Convert the records into a numbered list with blank lines omitted, starting at the line that contains "This screenshot has width=560, height=370." and ending after the line that contains "Action: [x=274, y=32]".

##########

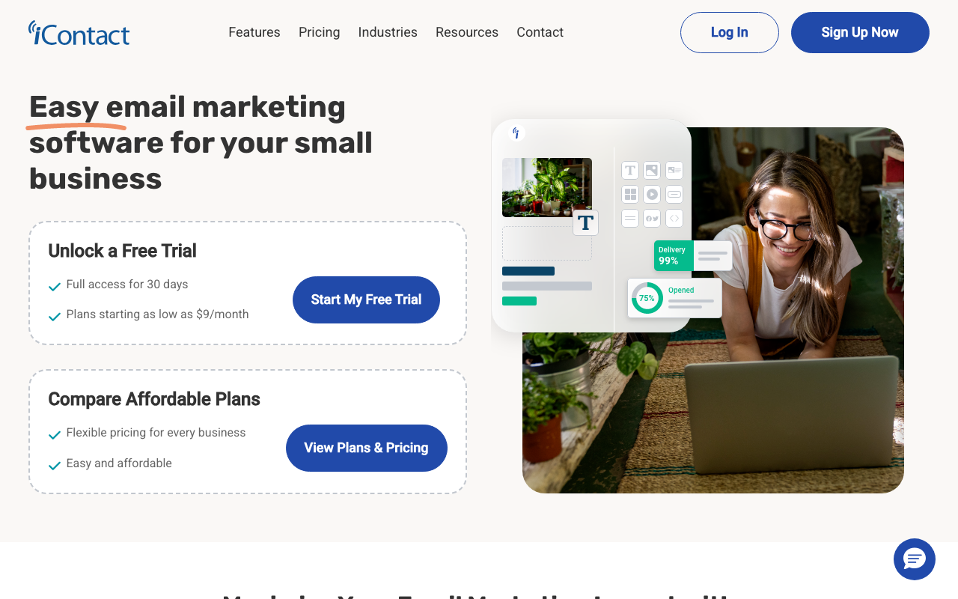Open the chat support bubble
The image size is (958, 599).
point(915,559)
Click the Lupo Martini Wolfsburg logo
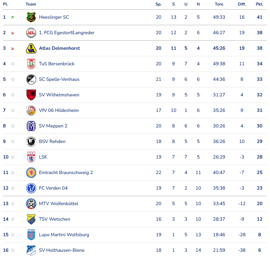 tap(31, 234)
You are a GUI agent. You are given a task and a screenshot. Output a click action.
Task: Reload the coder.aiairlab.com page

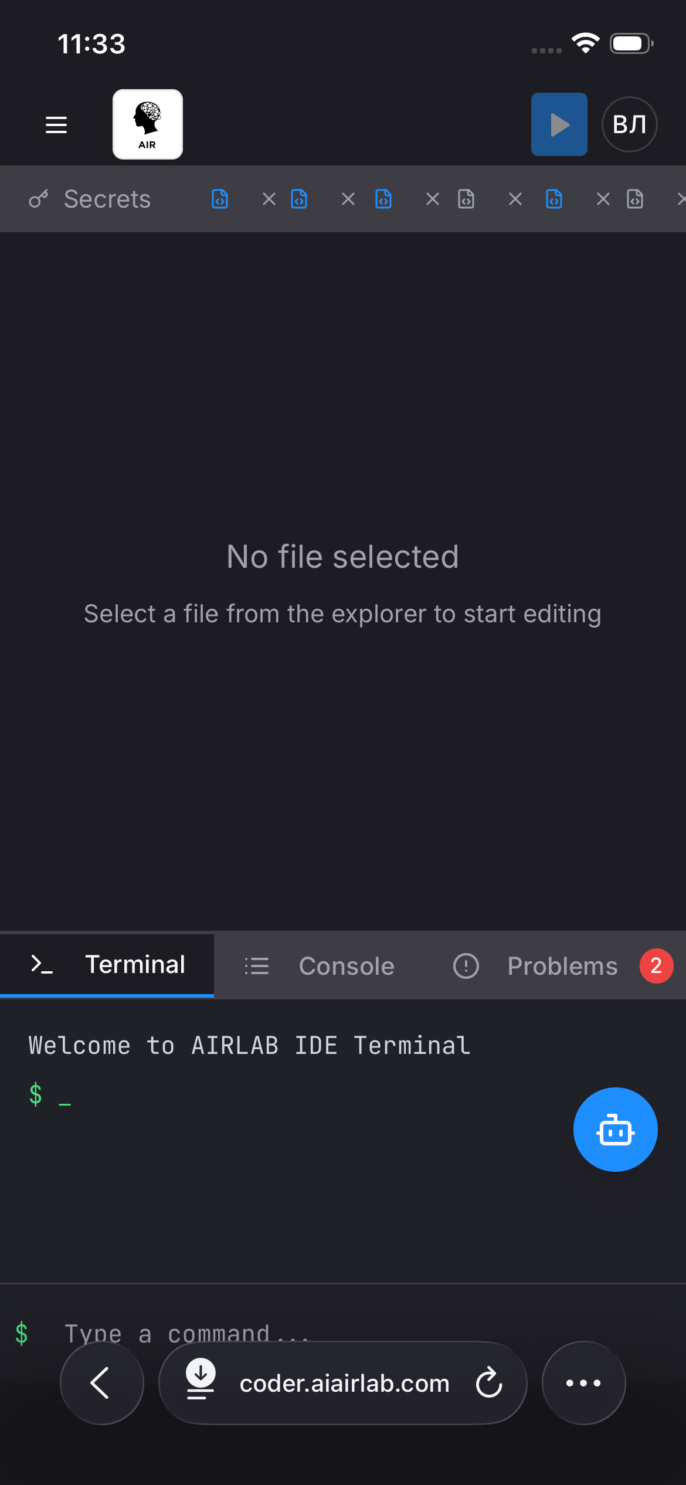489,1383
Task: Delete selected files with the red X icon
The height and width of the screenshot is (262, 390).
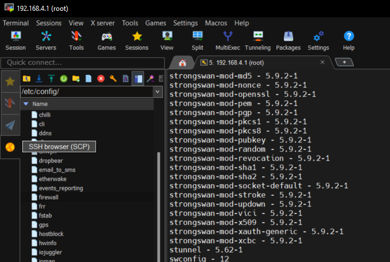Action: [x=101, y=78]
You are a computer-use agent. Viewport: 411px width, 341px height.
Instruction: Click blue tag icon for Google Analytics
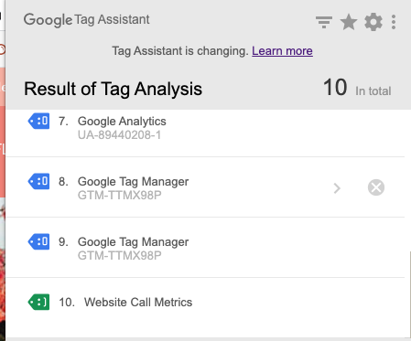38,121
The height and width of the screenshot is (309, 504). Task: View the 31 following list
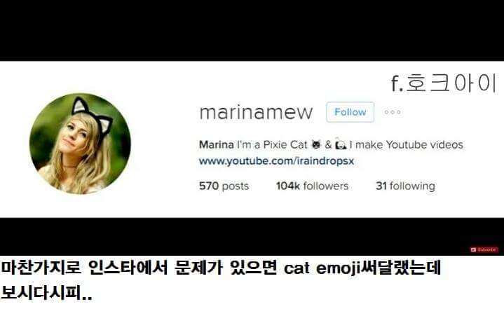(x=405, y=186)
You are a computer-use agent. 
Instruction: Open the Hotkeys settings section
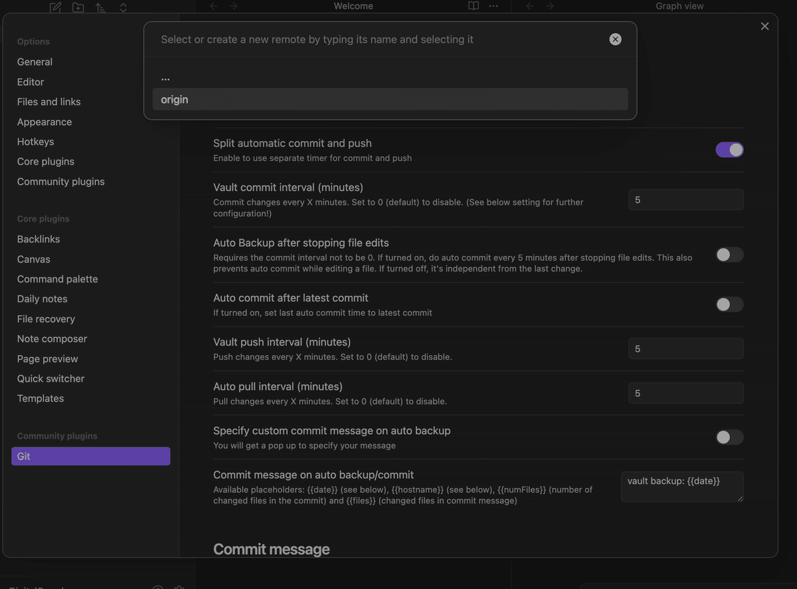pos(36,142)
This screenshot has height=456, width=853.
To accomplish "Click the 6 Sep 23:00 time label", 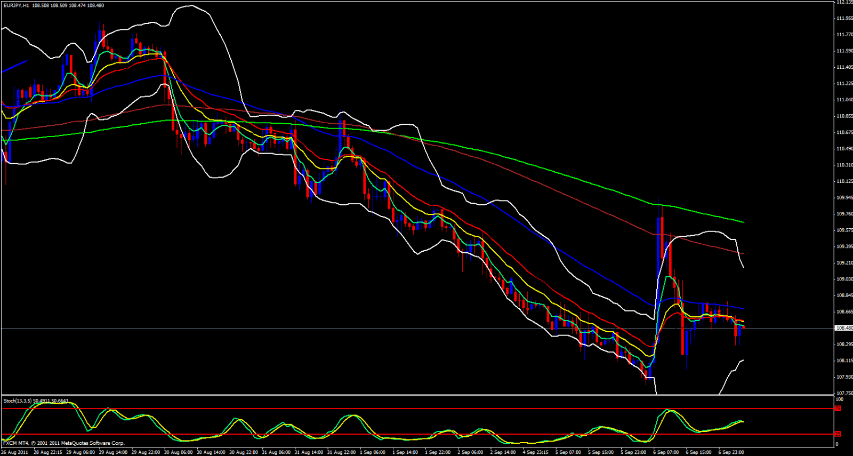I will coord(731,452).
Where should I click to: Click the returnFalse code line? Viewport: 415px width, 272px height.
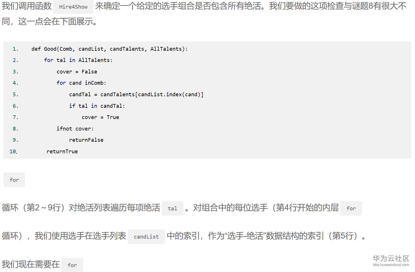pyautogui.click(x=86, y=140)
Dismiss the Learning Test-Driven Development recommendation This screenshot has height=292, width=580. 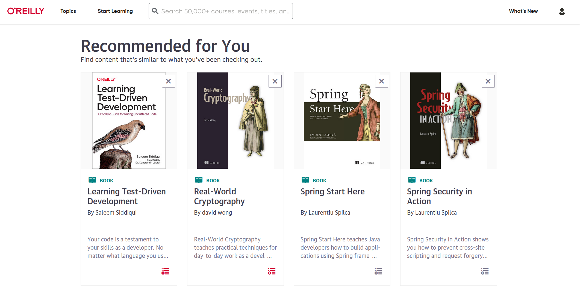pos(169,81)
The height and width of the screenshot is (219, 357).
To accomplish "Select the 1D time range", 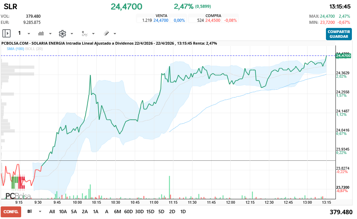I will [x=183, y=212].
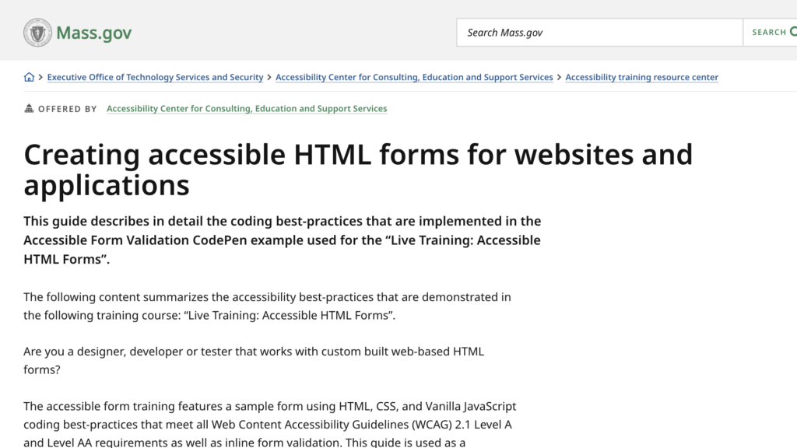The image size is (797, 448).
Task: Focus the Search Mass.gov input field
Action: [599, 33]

##########

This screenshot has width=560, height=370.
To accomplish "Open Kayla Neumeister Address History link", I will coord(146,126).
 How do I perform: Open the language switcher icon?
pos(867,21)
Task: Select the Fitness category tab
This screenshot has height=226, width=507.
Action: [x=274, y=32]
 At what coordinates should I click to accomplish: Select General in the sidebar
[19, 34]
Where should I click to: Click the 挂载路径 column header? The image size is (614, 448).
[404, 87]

##########

◆ Task answer:
1. This screenshot has width=560, height=370.
2. To accomplish "Open Kayla Neumeister Address History link", I will coord(146,126).
3.  How do I perform: Open the language switcher icon?
4. pos(867,21)
5. Task: Select the Fitness category tab
6. This screenshot has height=226, width=507.
7. Action: [x=274, y=32]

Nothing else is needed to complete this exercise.